What a lovely class I had in March, three heart-filled, outflowing artists from the Phoenix area and one from Sedona. Too bad I didn’t take a picture of them, but here are their fascinating artworks.

Acrylic on paper paintings by Julie Chrismer, Perri Skolnick, Mary Ann Turney, Ellen Shell

A kind of self-report card I use for my teaching is, how different are the artworks that my students create in class? The more different they are, the more successful I feel I have been in bringing out the uniqueness of the artist.

 

Dear deer: Creating through desire and allowing

For the Sedona Arts Center 36th Annual Juried Members Show, March 4-28, 2016, I entered two paintings; both got selected. One of them was an odd painting that came out of me after I had moved to Arizona, yet didn’t feel settled yet.

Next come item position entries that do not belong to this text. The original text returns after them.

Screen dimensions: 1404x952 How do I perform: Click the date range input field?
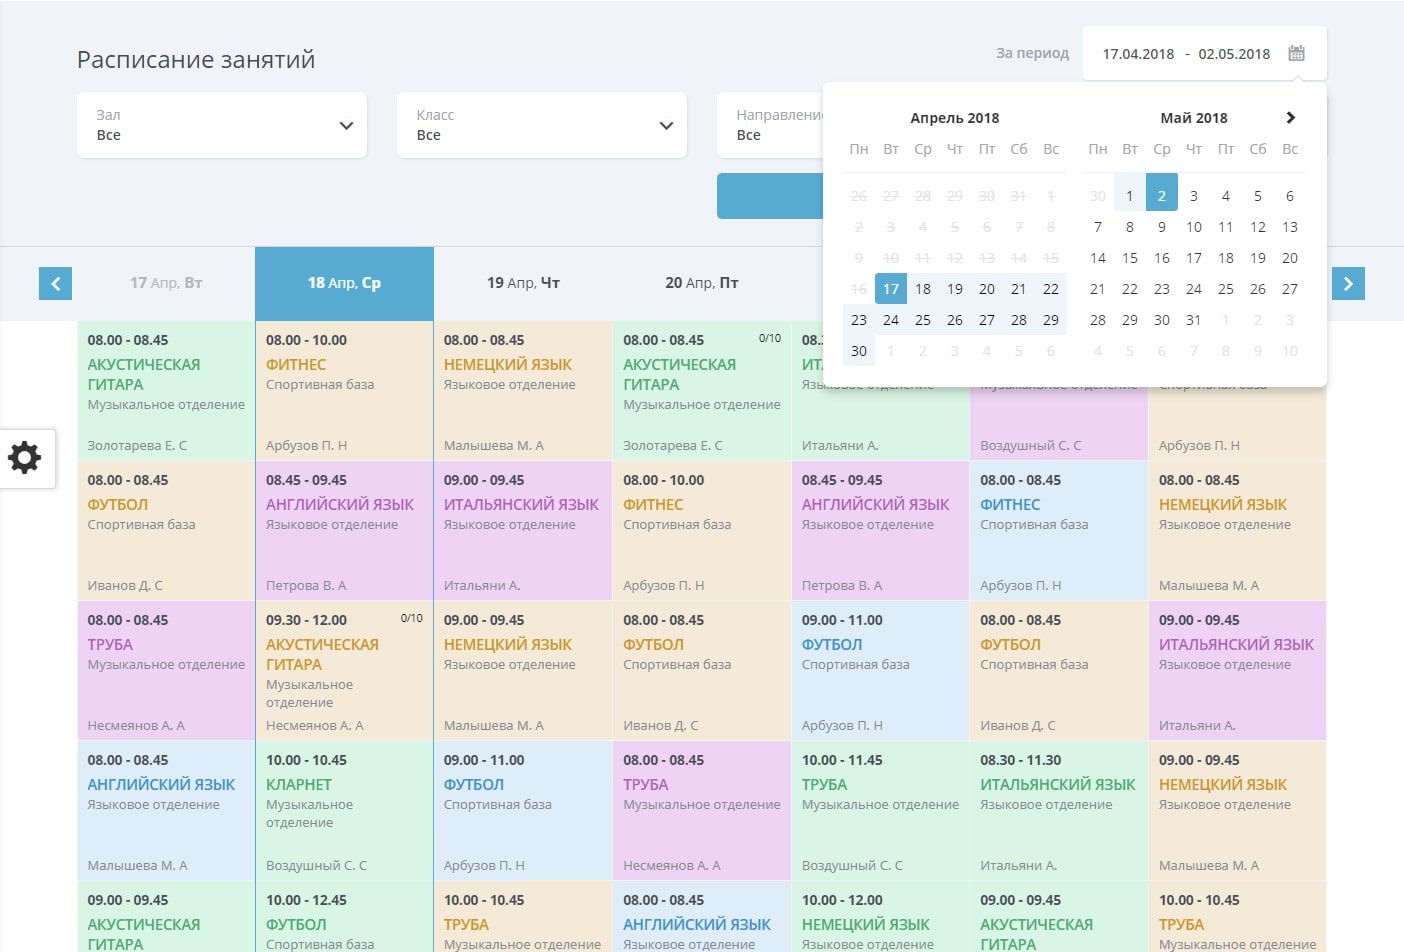[1186, 54]
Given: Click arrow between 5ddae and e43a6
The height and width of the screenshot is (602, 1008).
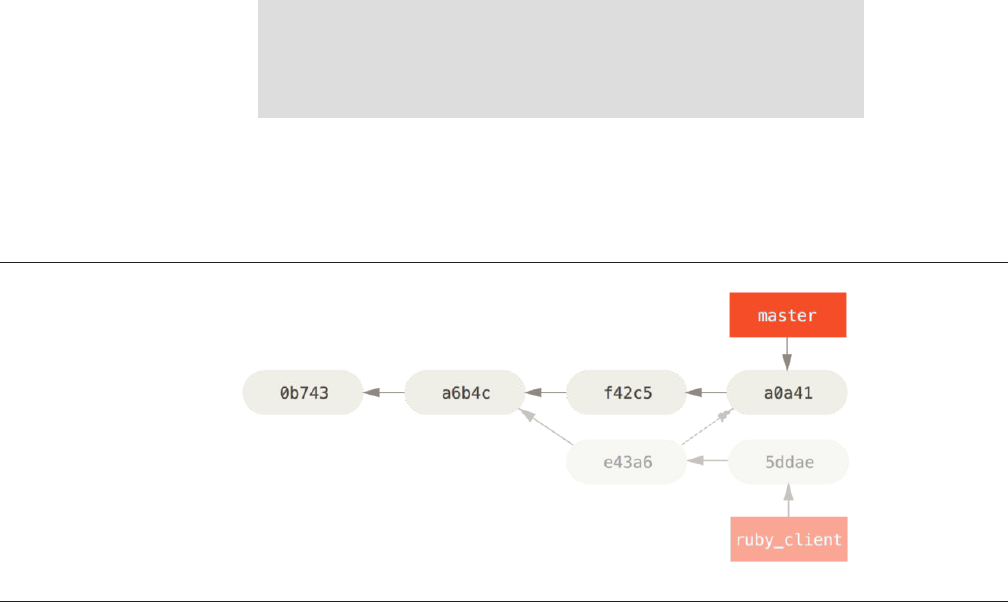Looking at the screenshot, I should point(707,461).
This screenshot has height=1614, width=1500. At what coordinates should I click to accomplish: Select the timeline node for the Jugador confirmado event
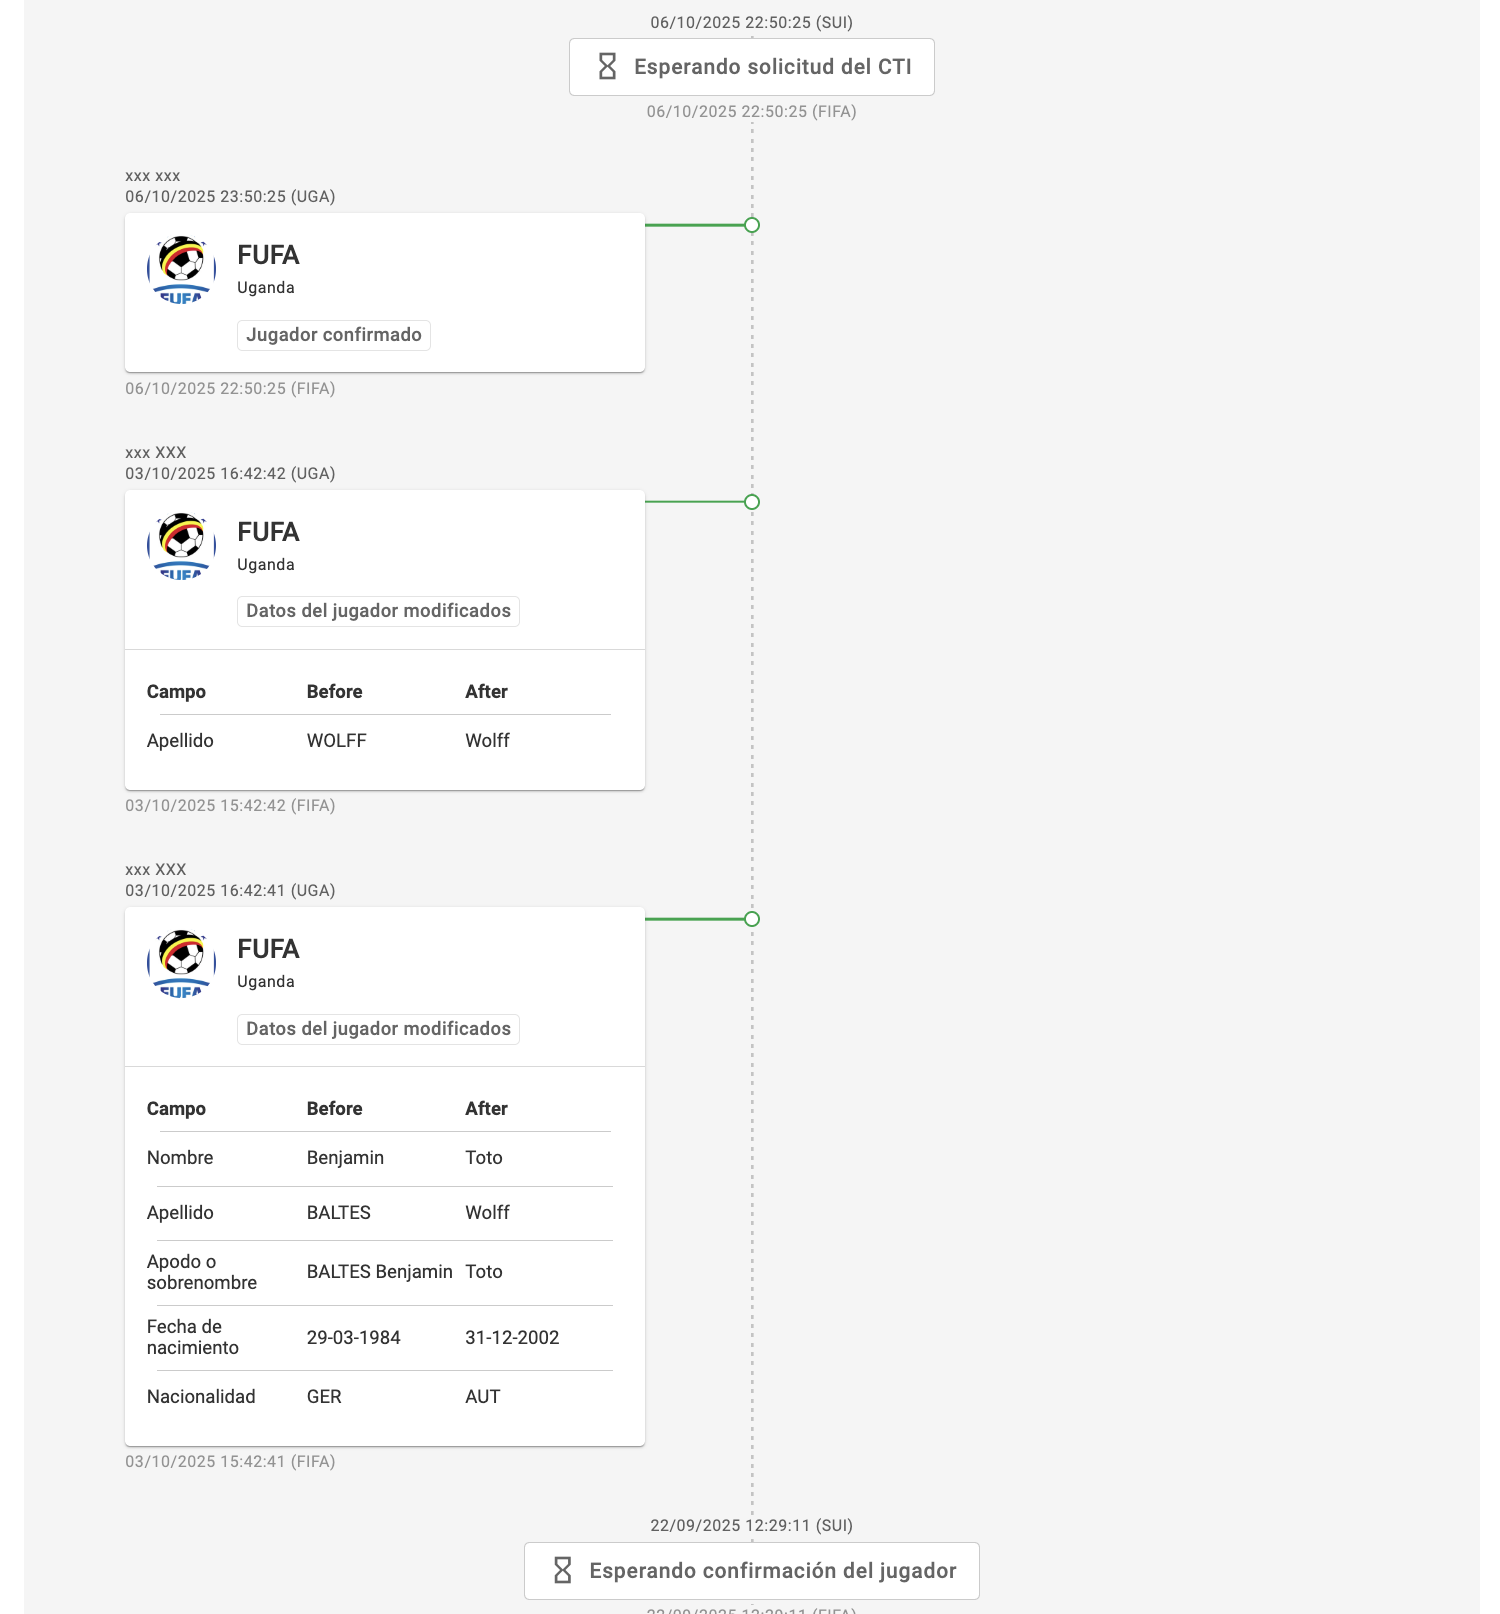(752, 225)
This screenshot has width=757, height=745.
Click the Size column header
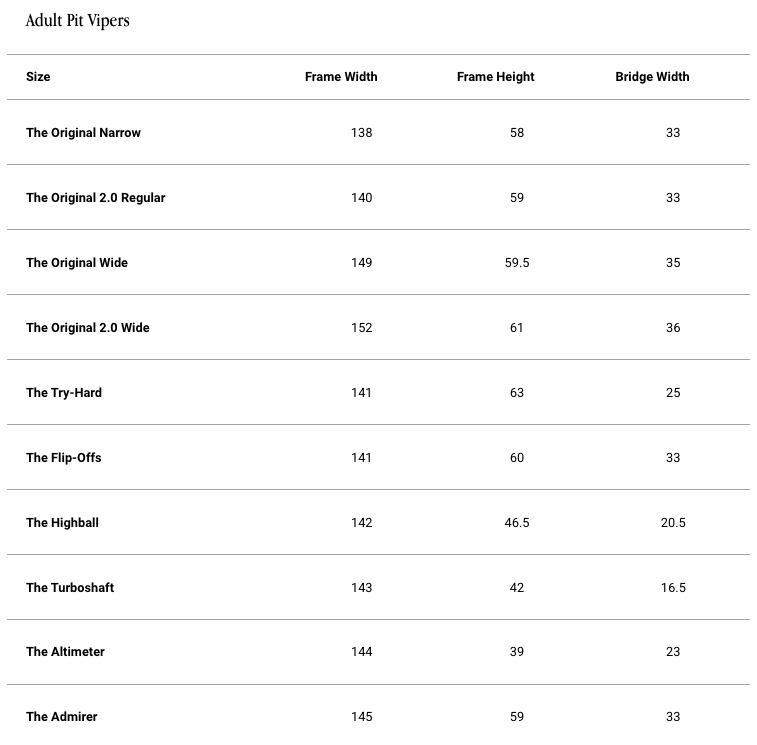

I had been looking at a pink and yellow canvas for quite awhile. The rectangular pink form on the lower half had begun to take on a life of its own.

That’s when my friend Scott, forever passionate about deer, commissioned me to paint a deer portrait.

Quiet, detail, acrylic on canvas, 20"Hx24"W, 2014. Private collection

Quiet, detail, Julie Bernstein Engelmann, acrylic on canvas, 20″Hx24″W, 2014. Private collection

In the course of looking at deer faces and deer paintings I got onto the wavelength. Suddenly it became clear what the vision was on my pink and yellow canvas:

Julie Bernstein Engelmann, Creating Through Desire and Allowing, acrylic on canvas, 25"Hx25"W

Julie Bernstein Engelmann, Creating Through Desire and Allowing, acrylic on canvas, 25″Hx25″W

The force of those antlers was very masculine compared to my usual flowy forms. I may have to return to such imagery one day! The eye needed to remain in transition – an abstraction transition…

The title, “Creating Through Desire and Allowing,” was a subject on my mind. How do you manifest something in your life? The object coming into view between the antlers represents to me the oscillation between desire and allowing that occurs in the process of bringing a creation into being, into reality.